Stated goal:
Rewrite the listing below as a numbered list, dropping any blank lines.

Data to use:

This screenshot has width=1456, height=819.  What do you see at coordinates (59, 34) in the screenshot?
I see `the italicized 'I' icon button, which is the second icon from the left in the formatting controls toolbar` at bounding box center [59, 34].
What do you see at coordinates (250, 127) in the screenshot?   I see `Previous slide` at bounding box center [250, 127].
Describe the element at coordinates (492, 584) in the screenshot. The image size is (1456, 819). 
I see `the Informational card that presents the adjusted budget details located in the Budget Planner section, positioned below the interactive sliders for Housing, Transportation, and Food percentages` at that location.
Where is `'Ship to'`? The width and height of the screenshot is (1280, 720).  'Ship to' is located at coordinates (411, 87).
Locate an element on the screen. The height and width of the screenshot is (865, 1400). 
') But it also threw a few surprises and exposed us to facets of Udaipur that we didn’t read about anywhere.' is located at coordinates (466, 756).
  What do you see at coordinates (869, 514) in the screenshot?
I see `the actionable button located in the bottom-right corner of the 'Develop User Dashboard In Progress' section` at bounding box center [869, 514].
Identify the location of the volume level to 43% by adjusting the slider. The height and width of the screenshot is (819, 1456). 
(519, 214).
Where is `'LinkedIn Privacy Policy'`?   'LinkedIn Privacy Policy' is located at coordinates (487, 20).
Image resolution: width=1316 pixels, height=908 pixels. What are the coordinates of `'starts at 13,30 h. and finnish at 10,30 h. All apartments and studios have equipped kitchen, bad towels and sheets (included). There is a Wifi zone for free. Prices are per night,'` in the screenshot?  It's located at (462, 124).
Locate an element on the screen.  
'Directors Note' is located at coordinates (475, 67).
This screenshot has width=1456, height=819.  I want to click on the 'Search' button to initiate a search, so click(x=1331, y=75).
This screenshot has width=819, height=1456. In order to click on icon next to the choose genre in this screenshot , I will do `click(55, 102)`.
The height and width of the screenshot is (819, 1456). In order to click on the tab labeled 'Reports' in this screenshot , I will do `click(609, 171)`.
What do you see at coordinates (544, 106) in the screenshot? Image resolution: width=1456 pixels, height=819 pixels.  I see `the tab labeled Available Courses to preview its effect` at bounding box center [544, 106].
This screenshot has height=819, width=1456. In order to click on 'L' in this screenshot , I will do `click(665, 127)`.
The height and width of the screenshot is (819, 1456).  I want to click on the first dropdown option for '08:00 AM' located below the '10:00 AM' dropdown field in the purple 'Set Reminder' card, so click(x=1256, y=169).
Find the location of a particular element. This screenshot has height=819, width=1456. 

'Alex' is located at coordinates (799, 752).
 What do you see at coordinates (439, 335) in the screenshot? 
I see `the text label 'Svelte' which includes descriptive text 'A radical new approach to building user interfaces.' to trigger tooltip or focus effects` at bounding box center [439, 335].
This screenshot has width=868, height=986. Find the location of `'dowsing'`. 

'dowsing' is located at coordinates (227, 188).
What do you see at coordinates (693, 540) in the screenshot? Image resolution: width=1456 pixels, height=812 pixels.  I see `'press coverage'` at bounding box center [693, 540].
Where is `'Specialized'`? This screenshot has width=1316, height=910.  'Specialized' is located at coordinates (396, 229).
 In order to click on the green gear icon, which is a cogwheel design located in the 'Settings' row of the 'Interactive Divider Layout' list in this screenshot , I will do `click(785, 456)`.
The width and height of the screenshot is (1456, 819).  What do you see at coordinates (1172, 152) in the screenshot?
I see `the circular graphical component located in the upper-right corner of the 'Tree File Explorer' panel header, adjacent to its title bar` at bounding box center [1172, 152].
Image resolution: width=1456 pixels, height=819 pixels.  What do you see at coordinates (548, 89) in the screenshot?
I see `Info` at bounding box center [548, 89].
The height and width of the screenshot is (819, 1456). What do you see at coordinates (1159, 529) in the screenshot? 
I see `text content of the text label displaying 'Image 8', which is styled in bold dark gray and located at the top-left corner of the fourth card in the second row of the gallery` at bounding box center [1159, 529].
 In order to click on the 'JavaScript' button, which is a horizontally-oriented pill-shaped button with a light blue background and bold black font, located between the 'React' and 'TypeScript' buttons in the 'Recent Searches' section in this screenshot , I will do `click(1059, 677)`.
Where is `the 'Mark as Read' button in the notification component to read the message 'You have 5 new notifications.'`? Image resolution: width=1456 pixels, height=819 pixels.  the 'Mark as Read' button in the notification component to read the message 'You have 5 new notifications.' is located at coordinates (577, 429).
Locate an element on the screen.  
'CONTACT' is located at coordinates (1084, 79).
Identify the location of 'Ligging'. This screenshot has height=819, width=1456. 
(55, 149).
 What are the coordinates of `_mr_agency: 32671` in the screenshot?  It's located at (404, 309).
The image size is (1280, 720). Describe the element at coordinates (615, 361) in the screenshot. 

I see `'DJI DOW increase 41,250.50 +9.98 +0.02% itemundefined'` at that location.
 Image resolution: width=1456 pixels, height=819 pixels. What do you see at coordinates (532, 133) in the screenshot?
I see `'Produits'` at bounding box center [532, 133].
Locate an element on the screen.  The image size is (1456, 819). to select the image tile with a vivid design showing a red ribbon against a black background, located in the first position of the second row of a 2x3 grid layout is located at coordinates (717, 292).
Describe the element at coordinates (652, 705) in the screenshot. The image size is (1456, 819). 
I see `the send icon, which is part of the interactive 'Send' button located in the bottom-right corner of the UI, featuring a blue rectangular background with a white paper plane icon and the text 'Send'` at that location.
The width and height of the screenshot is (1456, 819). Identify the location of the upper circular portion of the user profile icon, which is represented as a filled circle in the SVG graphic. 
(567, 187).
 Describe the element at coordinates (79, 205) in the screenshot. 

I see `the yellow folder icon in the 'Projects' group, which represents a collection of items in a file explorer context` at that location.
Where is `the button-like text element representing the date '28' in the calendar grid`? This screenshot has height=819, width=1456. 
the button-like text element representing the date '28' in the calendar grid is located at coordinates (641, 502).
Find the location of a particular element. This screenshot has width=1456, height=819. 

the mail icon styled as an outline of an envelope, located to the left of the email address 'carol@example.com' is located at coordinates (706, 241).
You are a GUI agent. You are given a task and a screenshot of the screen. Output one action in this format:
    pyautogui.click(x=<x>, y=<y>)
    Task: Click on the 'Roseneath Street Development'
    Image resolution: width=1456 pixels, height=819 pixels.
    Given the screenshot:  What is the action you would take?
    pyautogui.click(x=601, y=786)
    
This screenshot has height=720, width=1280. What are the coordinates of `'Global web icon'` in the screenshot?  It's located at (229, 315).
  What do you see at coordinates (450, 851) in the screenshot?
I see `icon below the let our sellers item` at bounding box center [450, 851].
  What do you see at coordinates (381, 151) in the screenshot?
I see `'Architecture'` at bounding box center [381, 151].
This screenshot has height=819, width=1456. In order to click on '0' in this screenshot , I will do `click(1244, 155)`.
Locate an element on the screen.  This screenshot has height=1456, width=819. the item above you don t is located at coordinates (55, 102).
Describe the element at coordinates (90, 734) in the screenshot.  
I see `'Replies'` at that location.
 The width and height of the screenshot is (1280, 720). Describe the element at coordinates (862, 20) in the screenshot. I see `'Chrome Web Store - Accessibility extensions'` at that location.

Solution to this problem:
1. This screenshot has width=1456, height=819.  What do you see at coordinates (59, 34) in the screenshot?
2. I see `the italicized 'I' icon button, which is the second icon from the left in the formatting controls toolbar` at bounding box center [59, 34].
3. What do you see at coordinates (250, 127) in the screenshot?   I see `Previous slide` at bounding box center [250, 127].
4. Describe the element at coordinates (492, 584) in the screenshot. The image size is (1456, 819). 
5. I see `the Informational card that presents the adjusted budget details located in the Budget Planner section, positioned below the interactive sliders for Housing, Transportation, and Food percentages` at that location.
6. Where is `'Ship to'`? The width and height of the screenshot is (1280, 720).  'Ship to' is located at coordinates (411, 87).
7. Locate an element on the screen. The height and width of the screenshot is (865, 1400). 
8. ') But it also threw a few surprises and exposed us to facets of Udaipur that we didn’t read about anywhere.' is located at coordinates (466, 756).
9.   What do you see at coordinates (869, 514) in the screenshot?
10. I see `the actionable button located in the bottom-right corner of the 'Develop User Dashboard In Progress' section` at bounding box center [869, 514].
11. Identify the location of the volume level to 43% by adjusting the slider. The height and width of the screenshot is (819, 1456). 
12. (519, 214).
13. Where is `'LinkedIn Privacy Policy'`?   'LinkedIn Privacy Policy' is located at coordinates (487, 20).
14. Image resolution: width=1316 pixels, height=908 pixels. What are the coordinates of `'starts at 13,30 h. and finnish at 10,30 h. All apartments and studios have equipped kitchen, bad towels and sheets (included). There is a Wifi zone for free. Prices are per night,'` in the screenshot?  It's located at (462, 124).
15. Locate an element on the screen.  
16. 'Directors Note' is located at coordinates (475, 67).
17. This screenshot has width=1456, height=819.  I want to click on the 'Search' button to initiate a search, so click(x=1331, y=75).
18. This screenshot has width=819, height=1456. In order to click on icon next to the choose genre in this screenshot , I will do `click(55, 102)`.
19. The height and width of the screenshot is (819, 1456). In order to click on the tab labeled 'Reports' in this screenshot , I will do `click(609, 171)`.
20. What do you see at coordinates (544, 106) in the screenshot? Image resolution: width=1456 pixels, height=819 pixels.  I see `the tab labeled Available Courses to preview its effect` at bounding box center [544, 106].
21. This screenshot has height=819, width=1456. In order to click on 'L' in this screenshot , I will do `click(665, 127)`.
22. The height and width of the screenshot is (819, 1456).  I want to click on the first dropdown option for '08:00 AM' located below the '10:00 AM' dropdown field in the purple 'Set Reminder' card, so click(x=1256, y=169).
23. Find the location of a particular element. This screenshot has height=819, width=1456. 
24. 'Alex' is located at coordinates (799, 752).
25.  What do you see at coordinates (439, 335) in the screenshot? 
26. I see `the text label 'Svelte' which includes descriptive text 'A radical new approach to building user interfaces.' to trigger tooltip or focus effects` at bounding box center [439, 335].
27. This screenshot has width=868, height=986. Find the location of `'dowsing'`. 
28. 'dowsing' is located at coordinates (227, 188).
29. What do you see at coordinates (693, 540) in the screenshot? Image resolution: width=1456 pixels, height=812 pixels.  I see `'press coverage'` at bounding box center [693, 540].
30. Where is `'Specialized'`? This screenshot has width=1316, height=910.  'Specialized' is located at coordinates (396, 229).
31.  In order to click on the green gear icon, which is a cogwheel design located in the 'Settings' row of the 'Interactive Divider Layout' list in this screenshot , I will do `click(785, 456)`.
32. The width and height of the screenshot is (1456, 819).  What do you see at coordinates (1172, 152) in the screenshot?
33. I see `the circular graphical component located in the upper-right corner of the 'Tree File Explorer' panel header, adjacent to its title bar` at bounding box center [1172, 152].
34. Image resolution: width=1456 pixels, height=819 pixels.  What do you see at coordinates (548, 89) in the screenshot?
35. I see `Info` at bounding box center [548, 89].
36. The height and width of the screenshot is (819, 1456). What do you see at coordinates (1159, 529) in the screenshot? 
37. I see `text content of the text label displaying 'Image 8', which is styled in bold dark gray and located at the top-left corner of the fourth card in the second row of the gallery` at bounding box center [1159, 529].
38.  In order to click on the 'JavaScript' button, which is a horizontally-oriented pill-shaped button with a light blue background and bold black font, located between the 'React' and 'TypeScript' buttons in the 'Recent Searches' section in this screenshot , I will do `click(1059, 677)`.
39. Where is `the 'Mark as Read' button in the notification component to read the message 'You have 5 new notifications.'`? Image resolution: width=1456 pixels, height=819 pixels.  the 'Mark as Read' button in the notification component to read the message 'You have 5 new notifications.' is located at coordinates (577, 429).
40. Locate an element on the screen.  
41. 'CONTACT' is located at coordinates (1084, 79).
42. Identify the location of 'Ligging'. This screenshot has height=819, width=1456. 
43. (55, 149).
44.  What are the coordinates of `_mr_agency: 32671` in the screenshot?  It's located at (404, 309).
45. The image size is (1280, 720). Describe the element at coordinates (615, 361) in the screenshot. 
46. I see `'DJI DOW increase 41,250.50 +9.98 +0.02% itemundefined'` at that location.
47.  Image resolution: width=1456 pixels, height=819 pixels. What do you see at coordinates (532, 133) in the screenshot?
48. I see `'Produits'` at bounding box center [532, 133].
49. Locate an element on the screen.  The image size is (1456, 819). to select the image tile with a vivid design showing a red ribbon against a black background, located in the first position of the second row of a 2x3 grid layout is located at coordinates (717, 292).
50. Describe the element at coordinates (652, 705) in the screenshot. The image size is (1456, 819). 
51. I see `the send icon, which is part of the interactive 'Send' button located in the bottom-right corner of the UI, featuring a blue rectangular background with a white paper plane icon and the text 'Send'` at that location.
52. The width and height of the screenshot is (1456, 819). Identify the location of the upper circular portion of the user profile icon, which is represented as a filled circle in the SVG graphic. 
53. (567, 187).
54.  Describe the element at coordinates (79, 205) in the screenshot. 
55. I see `the yellow folder icon in the 'Projects' group, which represents a collection of items in a file explorer context` at that location.
56. Where is `the button-like text element representing the date '28' in the calendar grid`? This screenshot has height=819, width=1456. 
57. the button-like text element representing the date '28' in the calendar grid is located at coordinates (641, 502).
58. Find the location of a particular element. This screenshot has width=1456, height=819. 
59. the mail icon styled as an outline of an envelope, located to the left of the email address 'carol@example.com' is located at coordinates (706, 241).
60. You are a GUI agent. You are given a task and a screenshot of the screen. Output one action in this format:
61.     pyautogui.click(x=<x>, y=<y>)
62.     Task: Click on the 'Roseneath Street Development'
63.     Image resolution: width=1456 pixels, height=819 pixels.
64.     Given the screenshot:  What is the action you would take?
65.     pyautogui.click(x=601, y=786)
66. This screenshot has height=720, width=1280. What are the coordinates of `'Global web icon'` in the screenshot?  It's located at (229, 315).
67.   What do you see at coordinates (450, 851) in the screenshot?
68. I see `icon below the let our sellers item` at bounding box center [450, 851].
69.   What do you see at coordinates (381, 151) in the screenshot?
70. I see `'Architecture'` at bounding box center [381, 151].
71. This screenshot has height=819, width=1456. In order to click on '0' in this screenshot , I will do `click(1244, 155)`.
72. Locate an element on the screen.  This screenshot has height=1456, width=819. the item above you don t is located at coordinates (55, 102).
73. Describe the element at coordinates (90, 734) in the screenshot.  
74. I see `'Replies'` at that location.
75.  The width and height of the screenshot is (1280, 720). Describe the element at coordinates (862, 20) in the screenshot. I see `'Chrome Web Store - Accessibility extensions'` at that location.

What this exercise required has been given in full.